What this exercise asks:
- 1) According to the BritSpell text, what source defines the standard British spellings that the fix converts to?
- 2) Repeat the BritSpell text word for word from "BritSpell is a" to "of Doctor Who.".

Document text:
==*==

BritSpell is a user-fix that you can use with the replace.py script. It corrects for virtually every known difference between American and British spelling, converting Americanisms into standard, British spellings, according to the OED.

It has been in "manual mode" at w:c:tardis so that an extensive list of exceptions could be made. Thus, the fix has the subtlety to correct honor into honour, but it knows that Honor Blackman is not Honour Blackman.

The exception list will almost certainly not be of use to most users, since the exceptions are specific to the topic of Doctor Who.

==*==

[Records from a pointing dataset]

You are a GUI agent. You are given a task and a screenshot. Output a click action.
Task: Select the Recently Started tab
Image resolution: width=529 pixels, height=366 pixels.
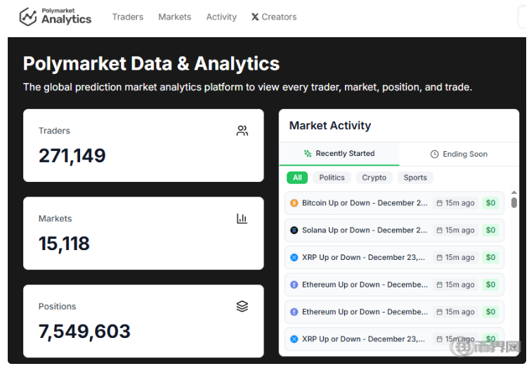(x=339, y=154)
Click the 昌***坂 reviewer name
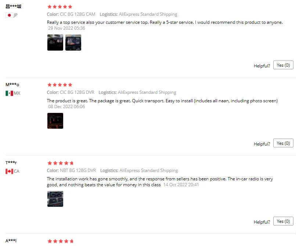 pyautogui.click(x=13, y=6)
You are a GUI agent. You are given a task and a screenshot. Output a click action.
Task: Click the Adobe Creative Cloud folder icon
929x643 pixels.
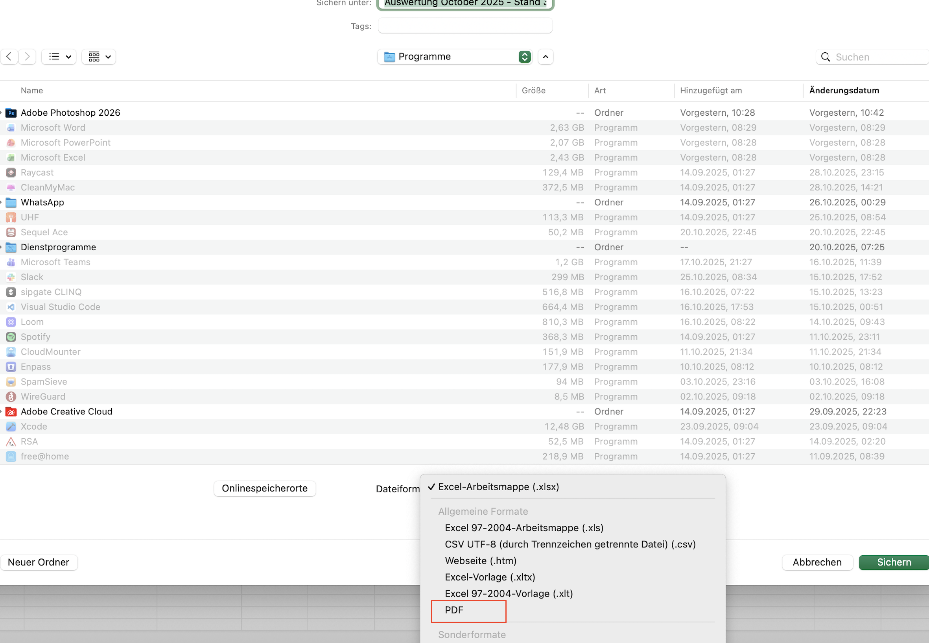(11, 412)
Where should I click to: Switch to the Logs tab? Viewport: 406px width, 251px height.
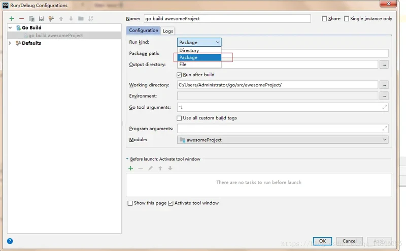click(168, 31)
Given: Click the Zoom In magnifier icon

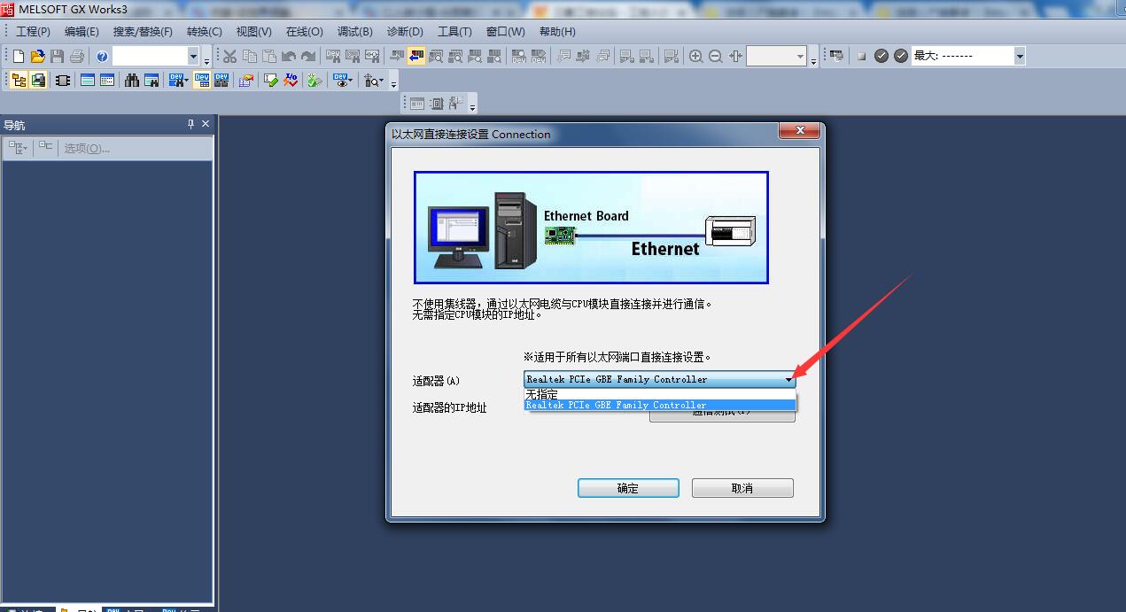Looking at the screenshot, I should point(696,56).
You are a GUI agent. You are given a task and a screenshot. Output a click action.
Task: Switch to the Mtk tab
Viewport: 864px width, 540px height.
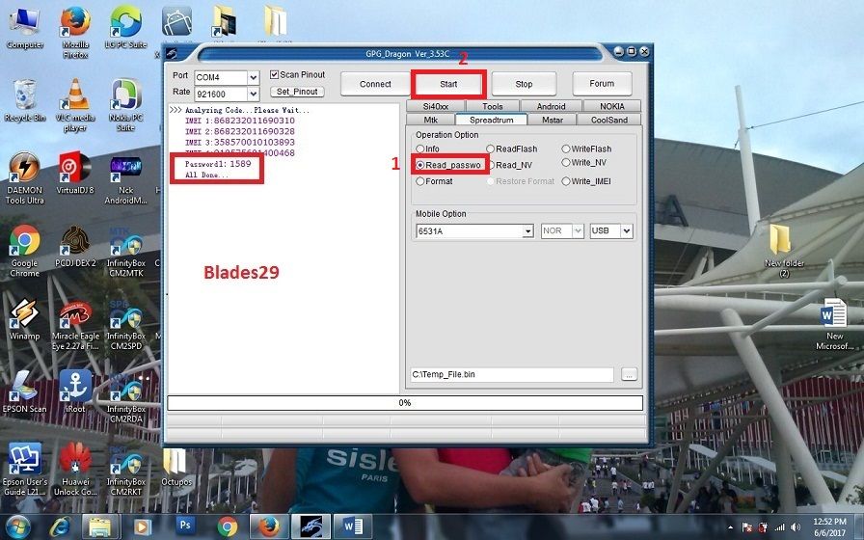[430, 120]
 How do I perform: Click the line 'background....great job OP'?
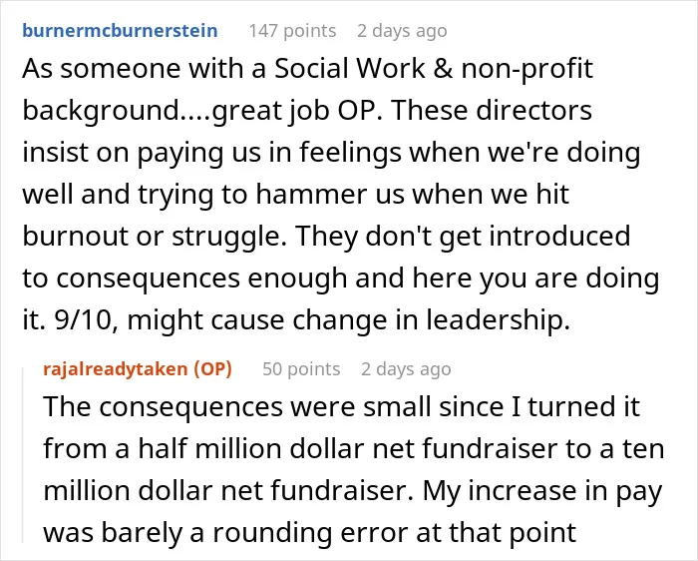tap(307, 111)
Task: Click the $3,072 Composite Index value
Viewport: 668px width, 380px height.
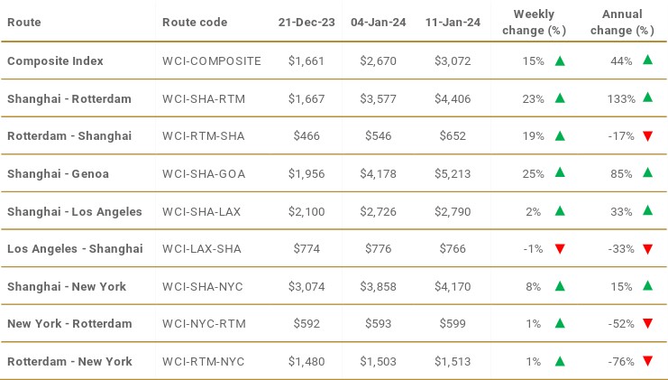Action: click(x=454, y=61)
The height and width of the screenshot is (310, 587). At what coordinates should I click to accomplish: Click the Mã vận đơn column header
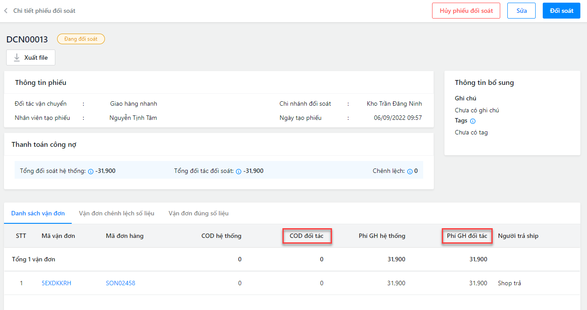click(x=58, y=236)
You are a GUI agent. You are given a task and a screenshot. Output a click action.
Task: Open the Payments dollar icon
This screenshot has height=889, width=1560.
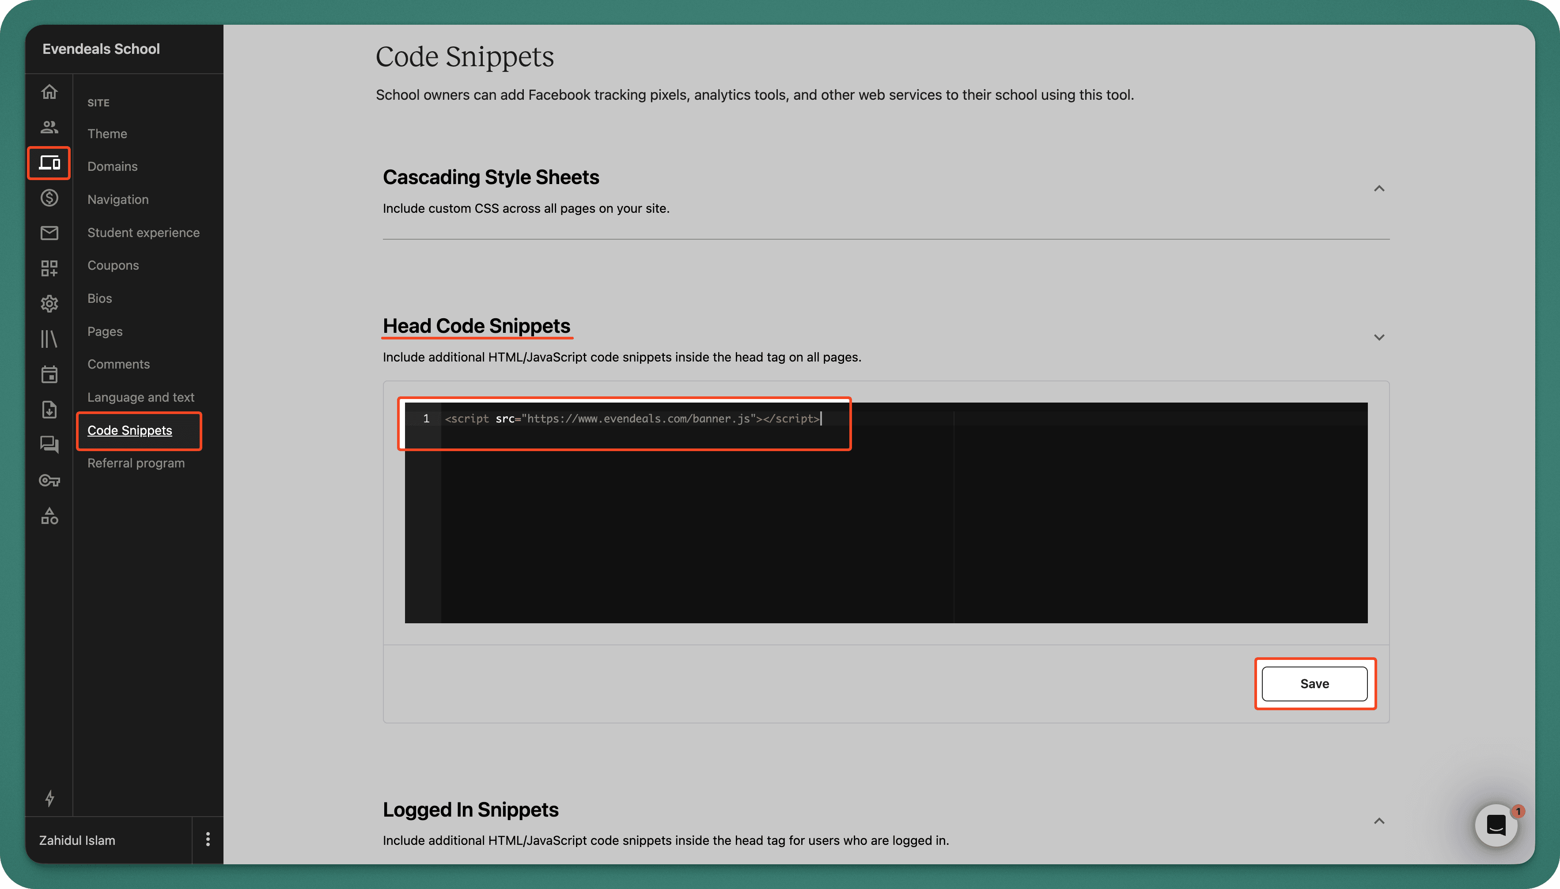point(49,197)
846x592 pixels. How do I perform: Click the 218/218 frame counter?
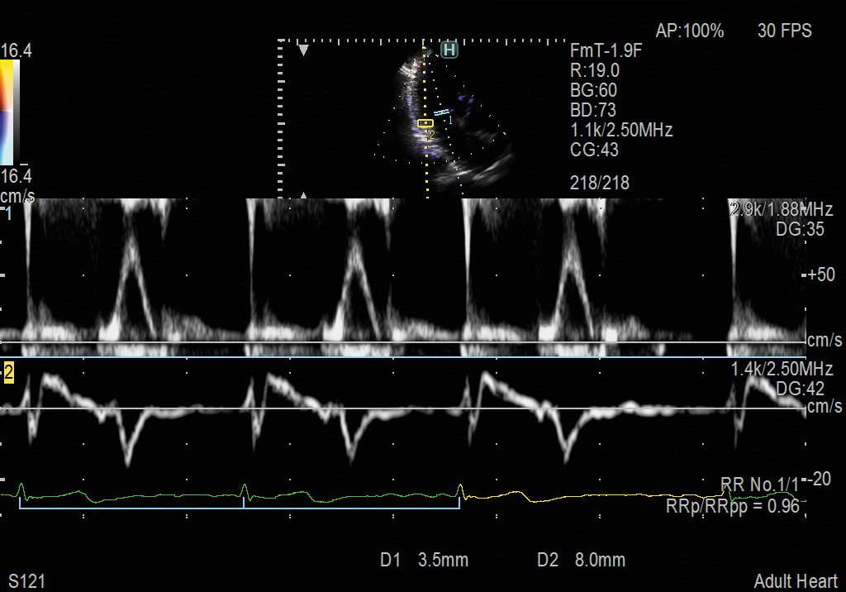pos(599,183)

==*==

Set of answers:
- 1) The OED.

- 2)
BritSpell is a user-fix that you can use with the replace.py script. It corrects for virtually every known difference between American and British spelling, converting Americanisms into standard, British spellings, according to the OED.

It has been in "manual mode" at w:c:tardis so that an extensive list of exceptions could be made. Thus, the fix has the subtlety to correct honor into honour, but it knows that Honor Blackman is not Honour Blackman.

The exception list will almost certainly not be of use to most users, since the exceptions are specific to the topic of Doctor Who.